Managing power consumption and power dissipation of server systems is a major issue for the server industry, particularly due to increasing energy costs and environmental hazards associated with energy consumption. Due to the need to support short-duration, higher-demand periods, many data centers deploy over-configured or higher-performance server systems. Many data centers are therefore underutilized much of the time and operate at much lower performance demands than those for which they are configured. Many data centers also deploy over-configured or higher-performance server systems to simplify procurement and deployment logistics by using a common higher-performance server configuration.
One particular type of system that can benefit from power savings includes large collections of similar devices such as server “farms.” Server farms can include tens, hundreds, thousands or more separate computer systems, or servers. The servers are usually interconnected by a common network and are provided with centralized control or management.
Some specific trends have recently emerged in enterprise data center. Users are moving to form factors that focus on higher density of functionality—such as dense computing, dense storage and/or dense input/output (IO). Increasingly, chassis tend to have multiple server nodes, or IO nodes or storage controller nodes. These nodes are either general compute nodes or targeted for specific workloads such as storage, machine learning, artificial intelligence or big data. The nodes may be equipped with general purpose CPU's, such as Intel x86 CPUs, or special purpose field-programmable gate arrays (FPGA) for machine learning or artificial intelligence, or with non-volatile memory for in-memory big data solutions.

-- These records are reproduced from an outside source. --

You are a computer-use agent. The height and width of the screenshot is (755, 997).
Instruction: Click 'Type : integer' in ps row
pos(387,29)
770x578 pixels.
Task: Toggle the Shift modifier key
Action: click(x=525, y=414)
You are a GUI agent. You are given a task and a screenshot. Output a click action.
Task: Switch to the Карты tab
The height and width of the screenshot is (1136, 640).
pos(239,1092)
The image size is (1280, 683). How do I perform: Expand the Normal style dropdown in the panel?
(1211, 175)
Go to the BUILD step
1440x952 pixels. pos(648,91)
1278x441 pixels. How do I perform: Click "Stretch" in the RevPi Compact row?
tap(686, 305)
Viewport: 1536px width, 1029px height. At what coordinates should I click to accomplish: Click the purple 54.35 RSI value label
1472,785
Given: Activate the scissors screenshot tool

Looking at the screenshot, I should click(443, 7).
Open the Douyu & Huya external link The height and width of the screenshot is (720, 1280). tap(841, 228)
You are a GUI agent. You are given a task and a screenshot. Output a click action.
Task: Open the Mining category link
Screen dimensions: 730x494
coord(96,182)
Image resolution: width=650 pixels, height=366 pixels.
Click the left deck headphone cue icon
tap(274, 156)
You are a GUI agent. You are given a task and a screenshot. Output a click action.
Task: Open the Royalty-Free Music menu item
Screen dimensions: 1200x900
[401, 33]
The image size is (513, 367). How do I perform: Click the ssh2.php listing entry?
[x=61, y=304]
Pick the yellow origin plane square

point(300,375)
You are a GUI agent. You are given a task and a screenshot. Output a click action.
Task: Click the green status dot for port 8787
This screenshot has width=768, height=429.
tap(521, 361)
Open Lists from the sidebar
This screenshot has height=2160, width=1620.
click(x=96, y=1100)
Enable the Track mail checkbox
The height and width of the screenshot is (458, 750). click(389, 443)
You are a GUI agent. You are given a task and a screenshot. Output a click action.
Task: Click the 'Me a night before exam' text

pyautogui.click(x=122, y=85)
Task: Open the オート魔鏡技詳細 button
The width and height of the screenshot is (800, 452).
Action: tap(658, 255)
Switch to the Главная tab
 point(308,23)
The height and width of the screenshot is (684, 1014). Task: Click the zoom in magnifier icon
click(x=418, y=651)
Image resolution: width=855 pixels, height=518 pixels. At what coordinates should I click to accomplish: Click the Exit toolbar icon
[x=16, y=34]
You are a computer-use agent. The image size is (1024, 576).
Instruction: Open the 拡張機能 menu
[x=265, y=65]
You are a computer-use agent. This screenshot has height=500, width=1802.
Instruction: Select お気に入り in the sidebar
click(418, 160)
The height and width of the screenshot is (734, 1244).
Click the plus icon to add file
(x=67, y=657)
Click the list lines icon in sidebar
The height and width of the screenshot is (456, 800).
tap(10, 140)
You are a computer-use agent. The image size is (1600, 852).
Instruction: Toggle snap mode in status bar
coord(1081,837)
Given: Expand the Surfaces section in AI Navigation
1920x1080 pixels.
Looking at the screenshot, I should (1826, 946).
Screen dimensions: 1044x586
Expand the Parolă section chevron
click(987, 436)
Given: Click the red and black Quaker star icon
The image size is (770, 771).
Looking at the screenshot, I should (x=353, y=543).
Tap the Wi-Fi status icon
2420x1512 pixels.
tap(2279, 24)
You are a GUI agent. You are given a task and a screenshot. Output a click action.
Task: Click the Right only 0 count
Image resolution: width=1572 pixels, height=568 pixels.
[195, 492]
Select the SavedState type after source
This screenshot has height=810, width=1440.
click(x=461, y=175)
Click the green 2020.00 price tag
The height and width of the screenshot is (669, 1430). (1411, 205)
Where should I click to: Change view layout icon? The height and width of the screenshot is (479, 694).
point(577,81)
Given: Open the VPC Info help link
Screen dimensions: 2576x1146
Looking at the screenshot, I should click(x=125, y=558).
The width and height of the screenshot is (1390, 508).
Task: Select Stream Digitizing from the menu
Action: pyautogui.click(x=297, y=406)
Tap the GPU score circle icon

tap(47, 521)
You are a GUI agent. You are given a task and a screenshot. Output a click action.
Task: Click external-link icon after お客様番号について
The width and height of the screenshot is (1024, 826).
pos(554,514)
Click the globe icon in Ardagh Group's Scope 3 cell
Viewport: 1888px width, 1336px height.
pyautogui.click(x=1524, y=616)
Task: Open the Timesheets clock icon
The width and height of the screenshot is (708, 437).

Power management on a chassis with multiple compute nodes is more complicated than on a chassis with single compute nodes. This is especially true for special purpose chassis systems like storage servers (example UCS C3260). Such special purpose chassis can be optimized for specific types of workloads, and power management solutions have to cognizant of this factor when making algorithmic decisions for power management. The algorithms have to be sensitive to workload types as well as the underlying node level and chassis level architecture for the workflow of the load. For example, a chassis designed to have multiple plug-in FPGA cards, designed for machine learning workloads, may not show a high CPU workload. Yet, such a chassis will draw a significant amount of power and will require power management. In some cases, the entities drawing the bulk of the power may not even have intrinsic power management capabilities. In such cases, the chassis level algorithm may be configured to incorporate these elements into an overall feedback loop.
In these systems, the nodes may or may not behave independently. This is different from a standard blade server system, where multiple compute nodes inhabit the same chassis with the point of sharing the same infrastructure, such as fans and power, without having the intent of forming any logical functional block using the underlying hardware. In a special purpose chassis system, like a storage server, this is not true. Apart from sharing common infrastructure such as power and cooling, they also share access to storage and input/output (IO) blocks. This means, they can either operate as independent nodes or as combined nodes, sharing the workload and IO using some mutually agreed algorithm, either in shared or failover mode.
The nature of such a special purpose chassis means that any kind of power management solution needs to incorporate this inherent complexity in its design. The power management solution needs to understand the way workloads can be impacted due to the power management implementation.